Passons sur le lyrisme parfois trop poussé et revenons sur ce qui est digne d'intérêt. Dans ses "Lectures variées sur le département de l'Aude", Ditandy n'a pas fait que lire sur Rivel et les Rivelois. Ceux qui connaissent les lieux pourront vérifier s'il dit juste quand il nomme huit sources ou fontaines pour nous apprendre que le dimanche, les sémaliers ne buvaient pas d'eau !
"Les verres se heurtaient sur la nappe rougie [...] Adieu, ce jour-là, le pain aigre de maïs, qui, sous le nom de tougno, a fait de tout temps la principale nourriture des ménages peu fortunés ! Avec quelles délices ils mordaient dans le pain blanc du boulanger !.." 

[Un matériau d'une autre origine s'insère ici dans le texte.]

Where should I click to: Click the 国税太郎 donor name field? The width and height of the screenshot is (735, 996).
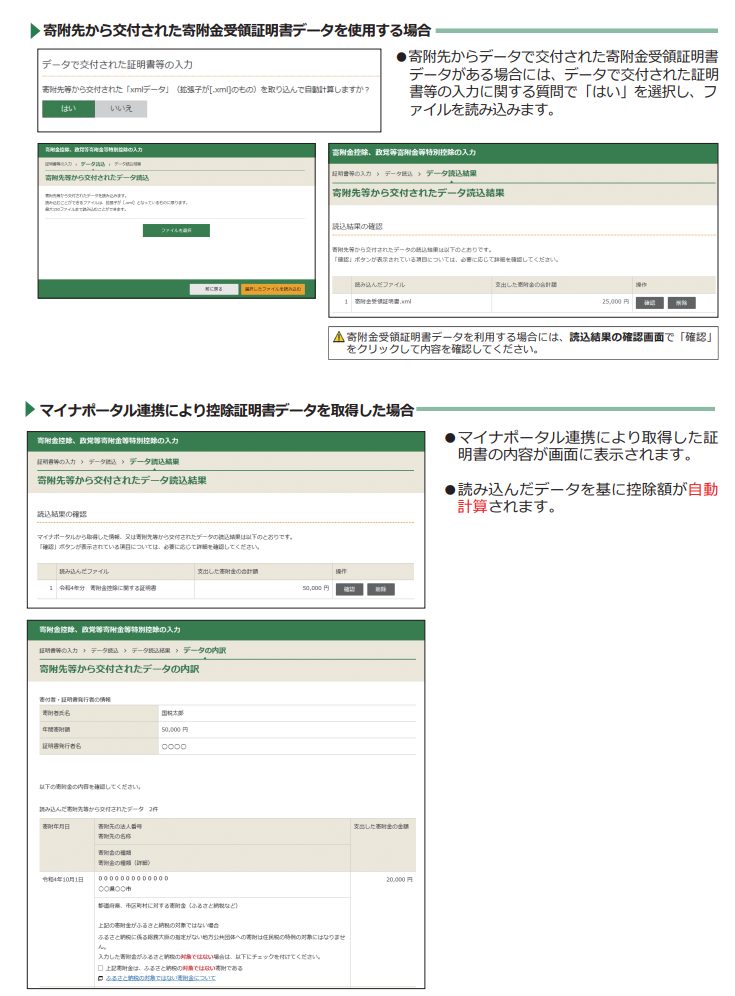tap(172, 713)
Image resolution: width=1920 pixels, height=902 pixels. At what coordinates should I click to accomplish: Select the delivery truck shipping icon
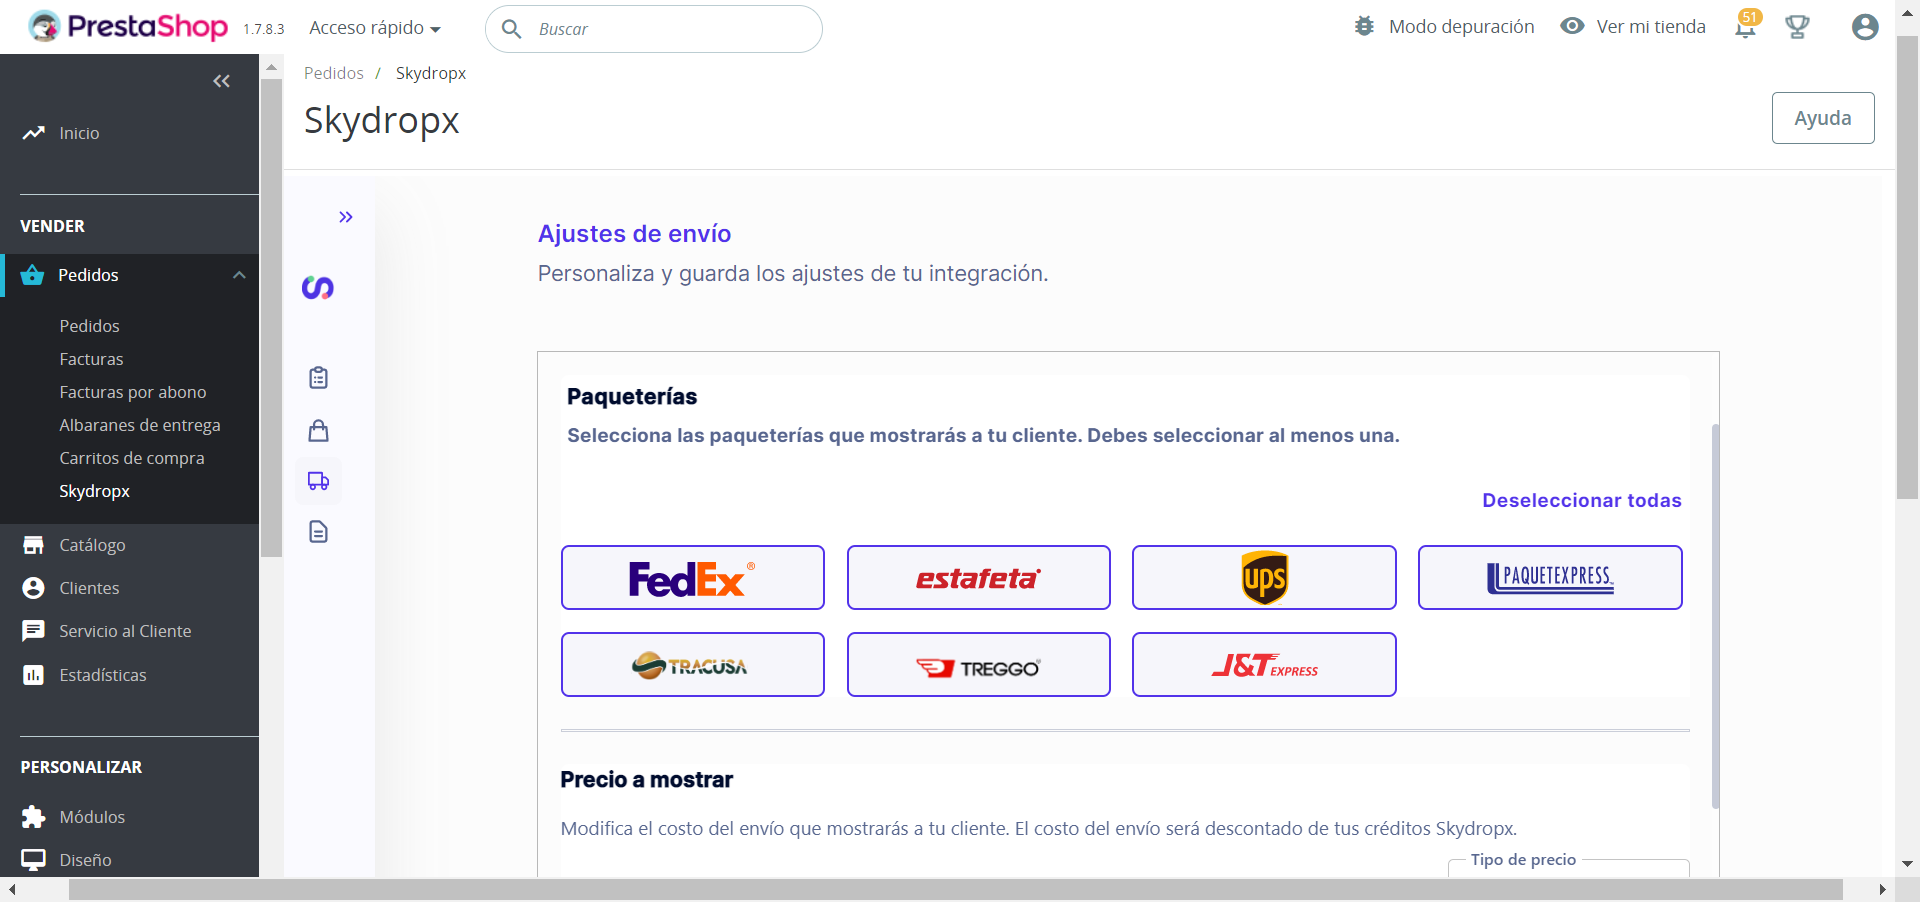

Note : à propos de Rivel, je voulais voir le site belcaire over-blog.com que tenait Jean-Pierre. J'apprends, même si des posts trop vagues le laissaient deviner, qu'il est décédé...  "parti si vite" à cause d'une maladie rare à laquelle on venait à peine de donner un nom. C'était un passionné et si vous aimez l'Aude et l'Ariège, avec lui vous serez servis, c'est un blog d'une richesse foisonnante même si les sémaliers de Rivel n'y figuraient pas encore.